UGA cancels spring break

Spring break will be replaced with three instructional break days
Students wear face masks as they make their way through the campus in the University of Georgia campus in Athens on Wednesday, September 23, 2020. UGA is the latest Georgia college to cancel 2021 spring break to slow the spread of COVID-19. (Hyosub Shin / Hyosub.Shin@ajc.com)

Credit: HYOSUB SHIN / AJC

Credit: HYOSUB SHIN / AJC

Students wear face masks as they make their way through the campus in the University of Georgia campus in Athens on Wednesday, September 23, 2020. UGA is the latest Georgia college to cancel 2021 spring break to slow the spread of COVID-19. (Hyosub Shin / Hyosub.Shin@ajc.com)

The University of Georgia is the latest Georgia college to cancel spring break for 2021 as a response to the coronavirus pandemic.

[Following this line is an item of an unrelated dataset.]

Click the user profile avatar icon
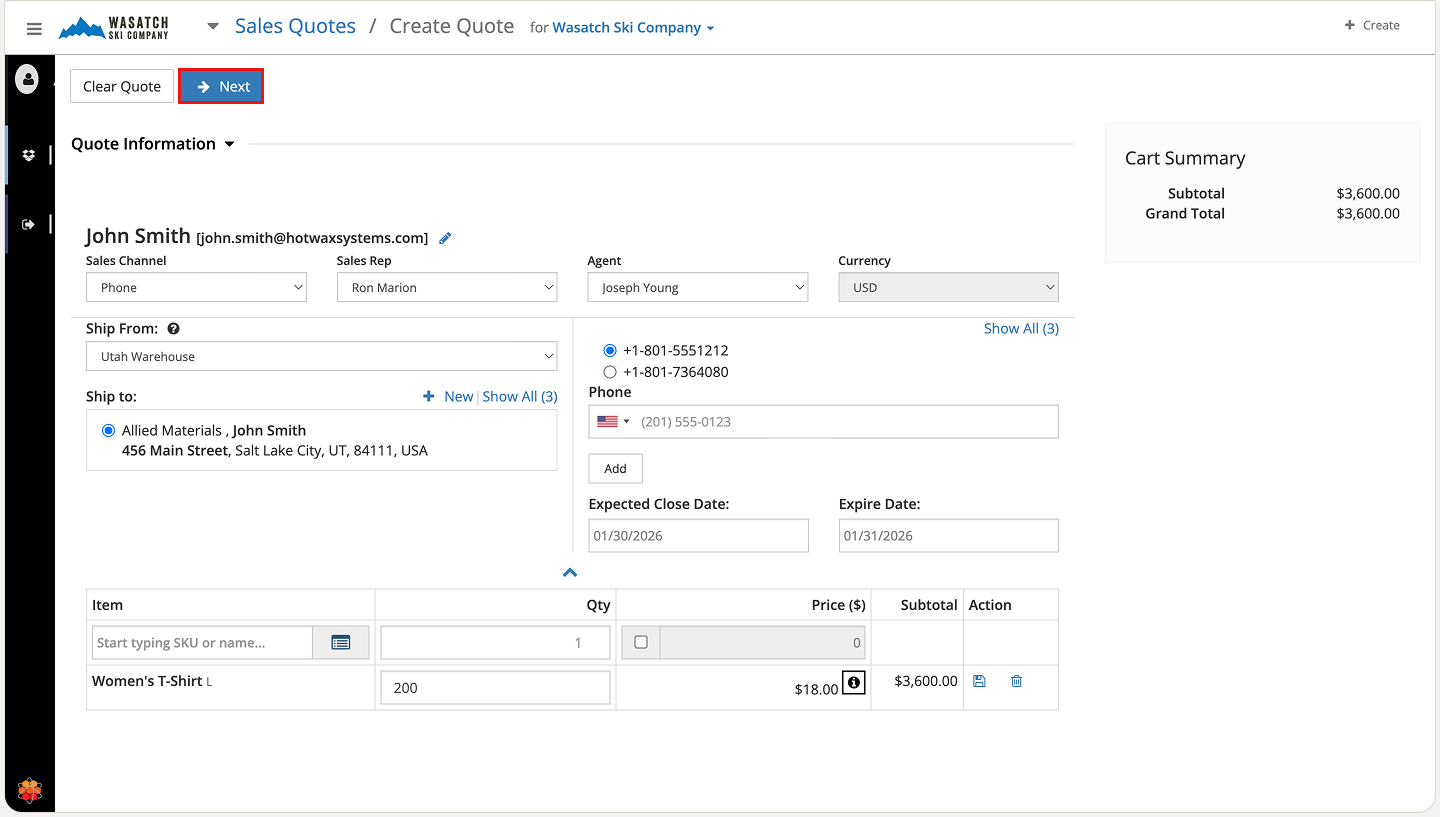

The cancellation was announced in a campus message Thursday. UGA is adding three “instructional break” days, with one break day per month in February, March and April. Another change to the spring semester calendar includes pushing the start date back two days from Jan. 11 to Jan. 13, but the week of final exams will remain as May 5-11.

UGA joins other University System of Georgia schools in canceling the break. Georgia Tech already announced the cancellation of its weeklong spring break, and added two break days in March. The first day of the spring semester at Tech is Jan. 14, and final exam week will be held April 29-May 6. At Emory University, spring break’s cancellation was announced in an Oct. 15 message from the university’s president. The start of Emory’s spring semester will be Jan. 25, and final exams will be held from May 4-14.

Across the country, universities are cancelling spring break to slow the spread of COVID-19. Unlike the multiple breaks in fall semester, spring break is typically the lengthiest break in the spring semester for college students, faculty and staff.